Describe your life prior to diagnosis.
I was always considered a little iron-deficient. I had bizarre rashes—my mother decided only Dove soap and Tide laundry detergent could be used. I took allergy meds and received shots until I was able to express that they really didn’t help. I still itched my eyes until the whites peeled a few times. I had vertigo, even in high heels and motion sickness is a reality that still keeps me off spinning amusement rides.
I was a child who walked at nine months old, never needed much sleep, and preferred to barely eat. I was intelligent but often in a fog. I was skinny with a bloated abdomen. My hair was a hollow shaft lacking protein.
I was diagnosed with juvenile arthritis by a doctor. I began sleeping in and never feeling awake until night—the farthest time from last eating. I could smell things others couldn’t and still can. I had chronic sinus drainage.
I was often constipated and told, “this is normal.” I had eight miscarriages. I developed wrist issues and was told the neuropathy was carpal tunnel. My eyes began to always be reddened. I had recurrent canker sores. Seasonal allergies were becoming year-round. I had a dense tissue lump in breast that was diagnosed as a fibroid from age 17-47. It diminished after going gluten-free.
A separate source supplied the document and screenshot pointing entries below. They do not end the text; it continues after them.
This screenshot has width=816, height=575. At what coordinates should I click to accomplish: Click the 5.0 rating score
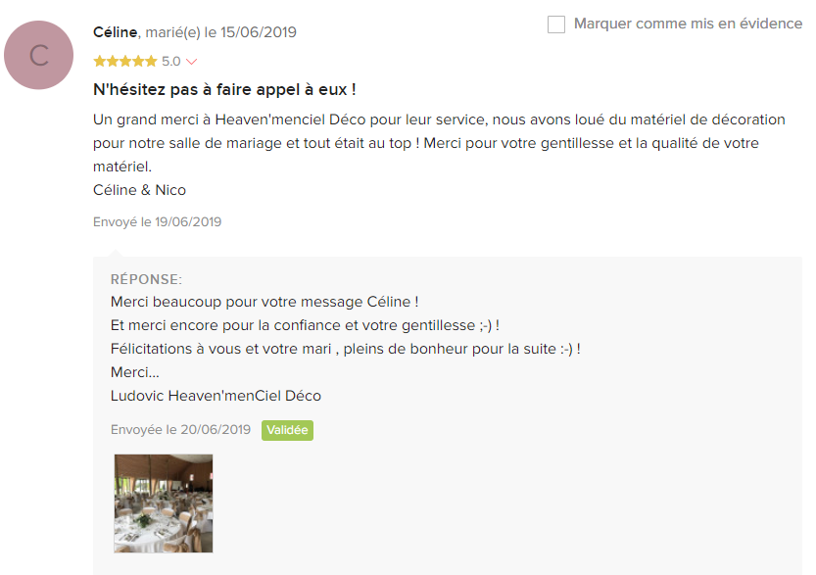tap(170, 62)
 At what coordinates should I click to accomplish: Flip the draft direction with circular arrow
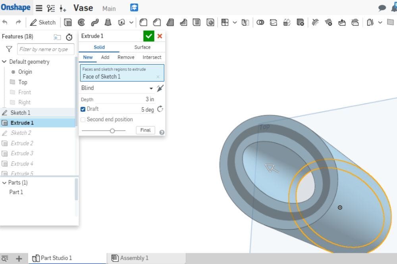(160, 109)
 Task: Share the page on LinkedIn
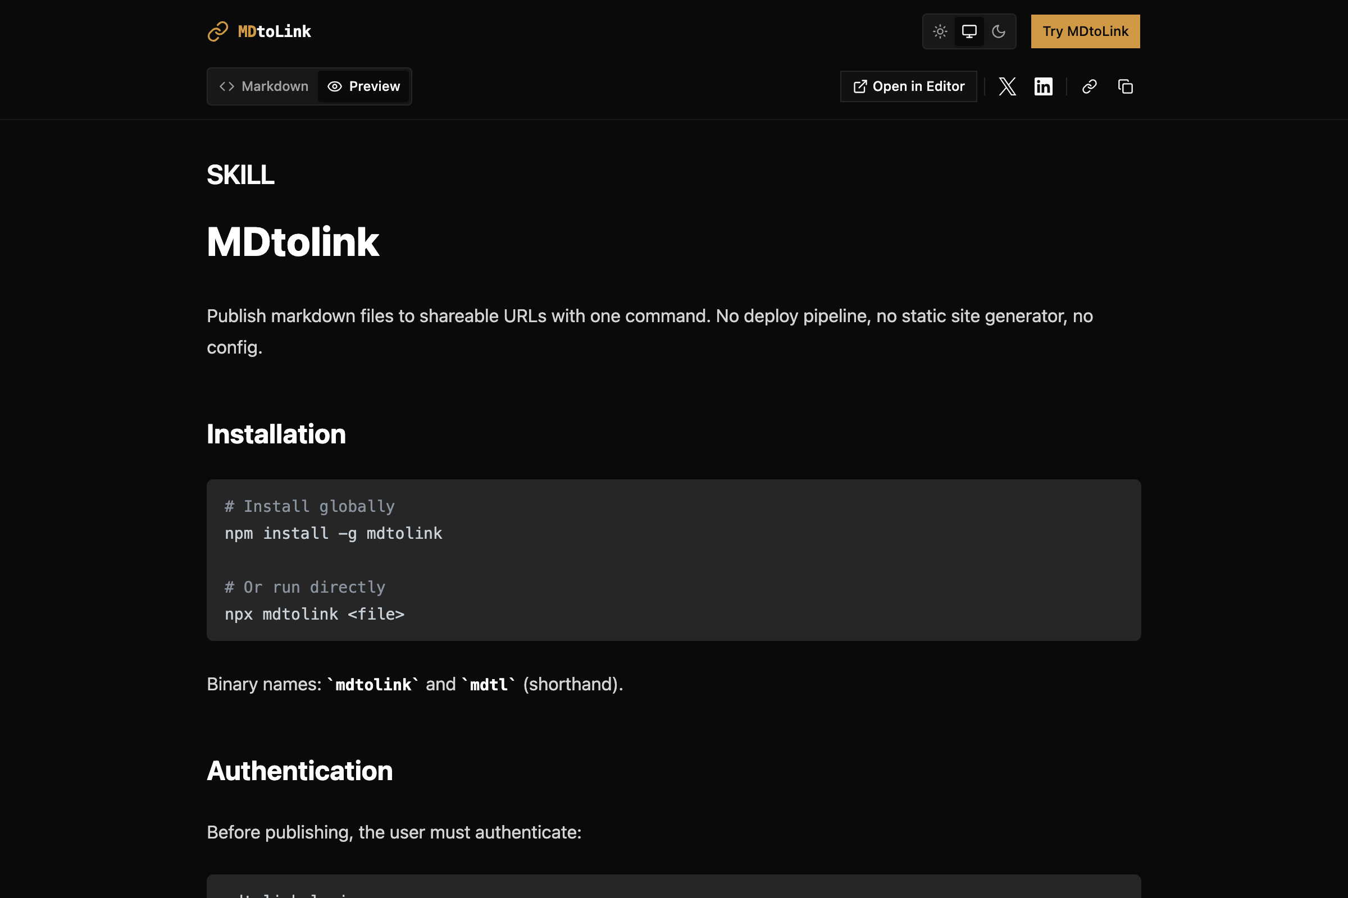pyautogui.click(x=1043, y=86)

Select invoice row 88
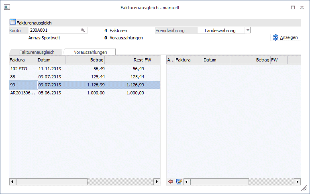85,77
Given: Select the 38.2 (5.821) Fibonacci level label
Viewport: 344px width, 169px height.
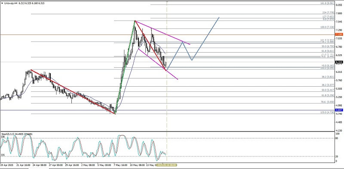Looking at the screenshot, I should coord(328,77).
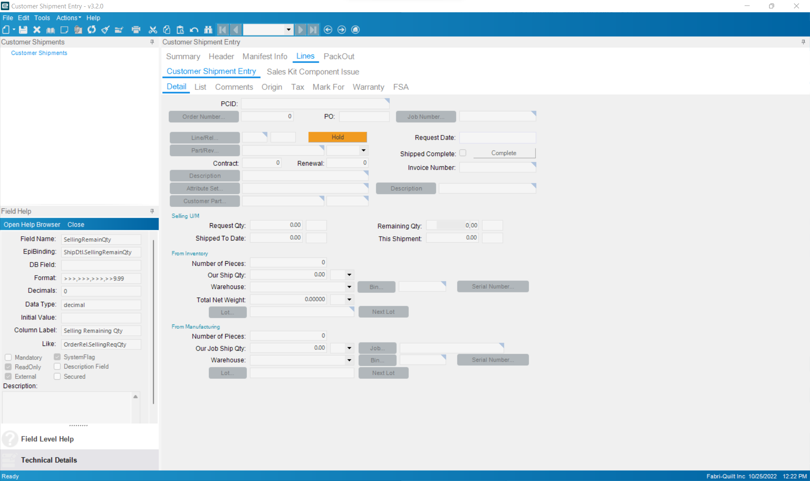Open the Refresh icon to reload data
810x481 pixels.
92,30
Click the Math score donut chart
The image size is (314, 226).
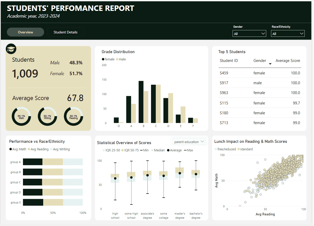coord(21,117)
The most significant lead to diagnosis was asking my doctor if it was true that crunching on ice was a sign of mineral deficiency. My then-six-year-old chimed in that I often had two cups of ice. That’s when the doctor disappeared briefly, then returned with a questionnaire. One of the questions was, “do you get easily irritated?”
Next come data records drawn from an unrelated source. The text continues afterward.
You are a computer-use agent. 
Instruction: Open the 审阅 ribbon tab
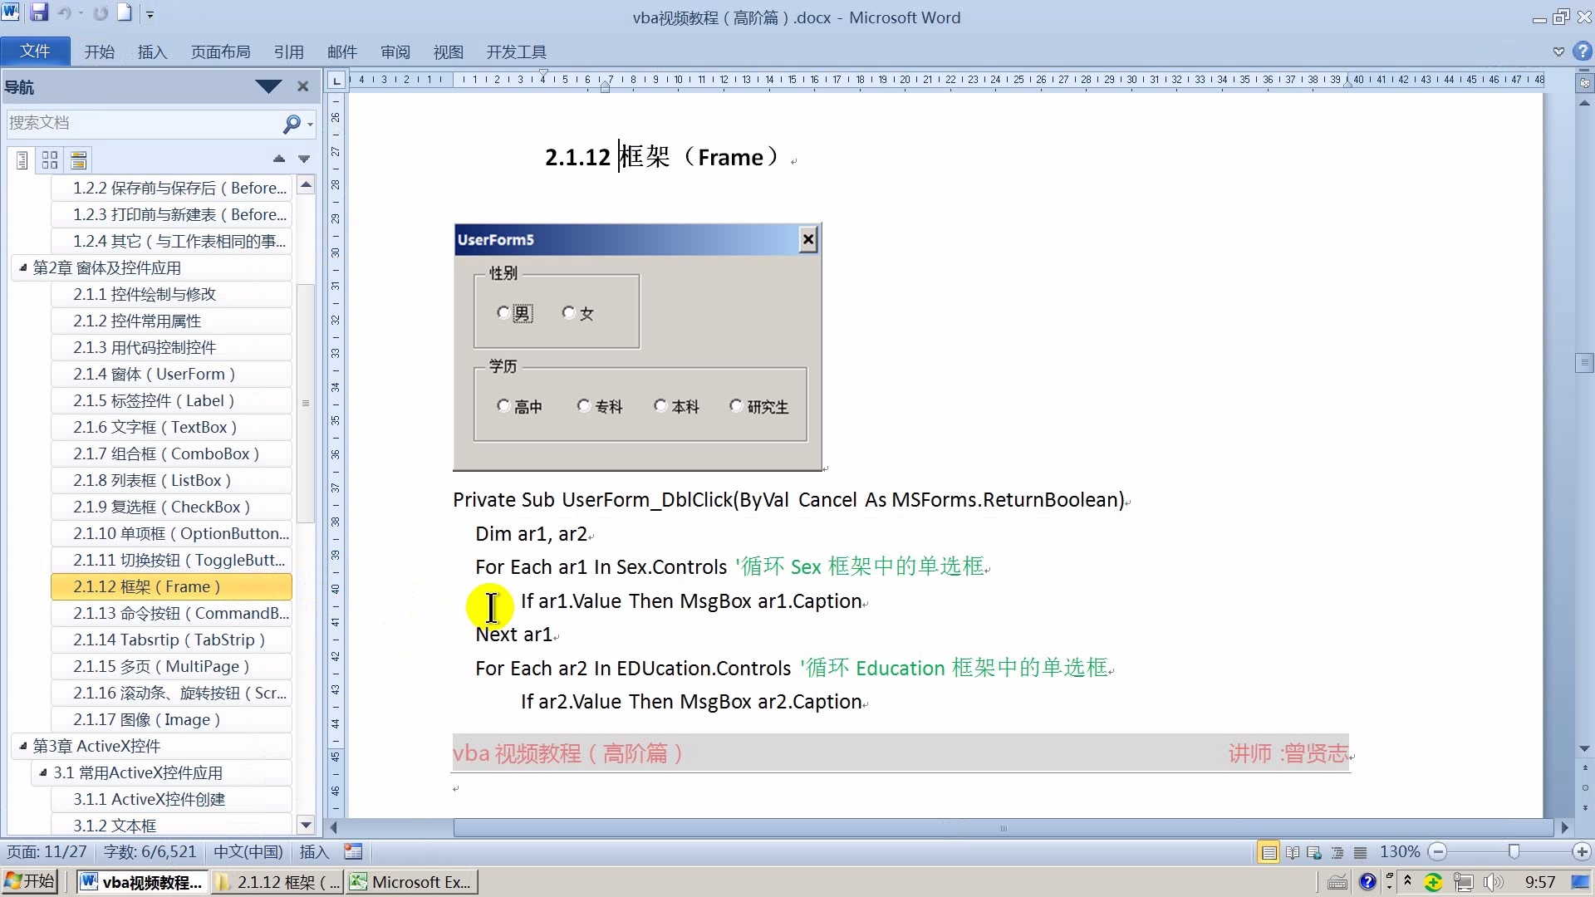tap(395, 51)
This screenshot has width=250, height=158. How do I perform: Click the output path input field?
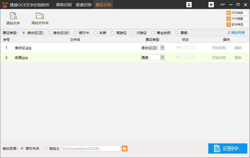[x=91, y=148]
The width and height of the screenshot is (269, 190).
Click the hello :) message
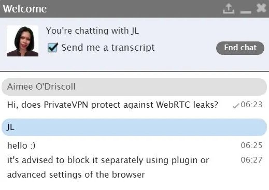coord(21,145)
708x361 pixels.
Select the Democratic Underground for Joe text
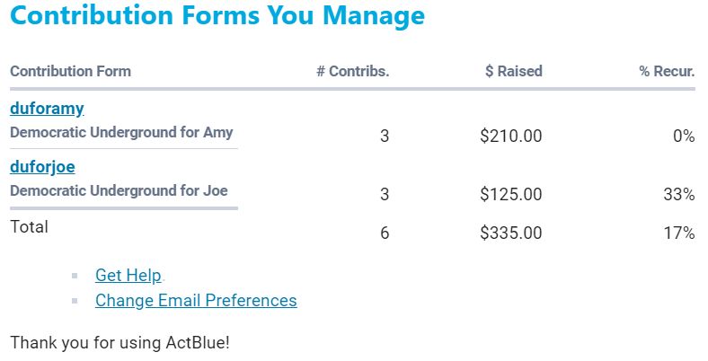(119, 190)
I told her I was irritated at the odd questions and wanted an antibiotic for the unusual lump in the back of my neck—she said it was allergies. Turns out, I had pica. This led to further testing and eventually a biopsy diagnosis of celiac disease.
How long did it take for you to get diagnosed since your first symptoms? Do you believe anything could have sped up your diagnosis?
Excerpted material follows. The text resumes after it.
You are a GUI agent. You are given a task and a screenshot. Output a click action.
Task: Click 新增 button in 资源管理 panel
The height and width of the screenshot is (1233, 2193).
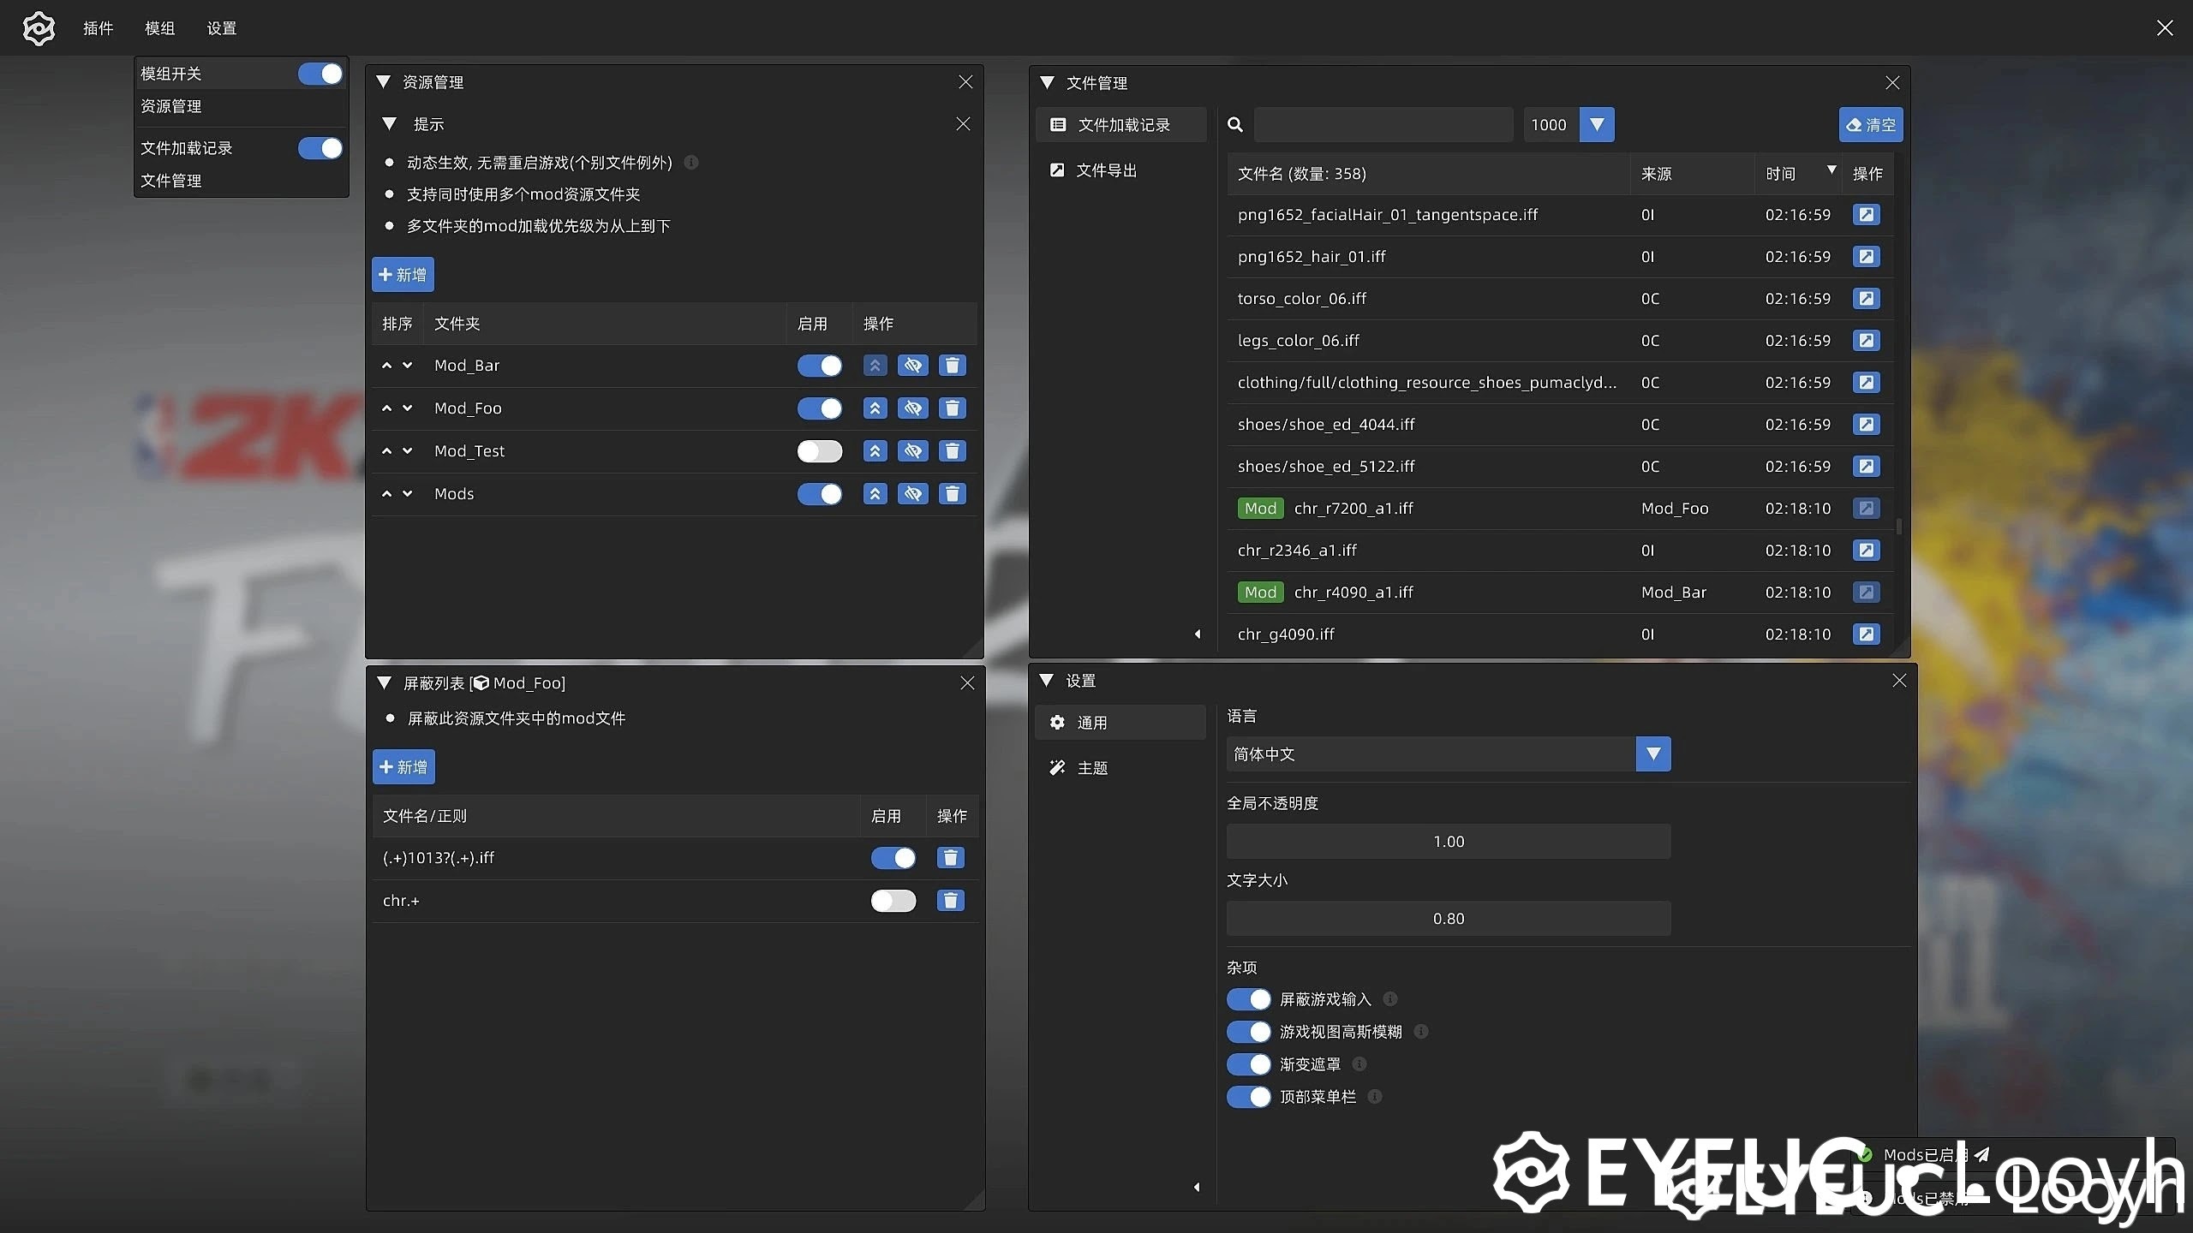pos(403,275)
47 years. Automatic childhood testing. I was “hyper” and barely ate, but happy! My mother refused meds and just had to follow me around to keep me safe.
Describe your experience living with celiac disease.
The week I was diagnosed, I saw a gluten-free expo was in town. I felt like God was telling me to not worry about what to eat.
I became more aware, more energetic like a teen, and felt like I finally understood myself.
What would a cure mean for you?
A cure would mean that my future families would not have to experience misdiagnosed celiac. I hope to see improvements in our regulated standards for foods.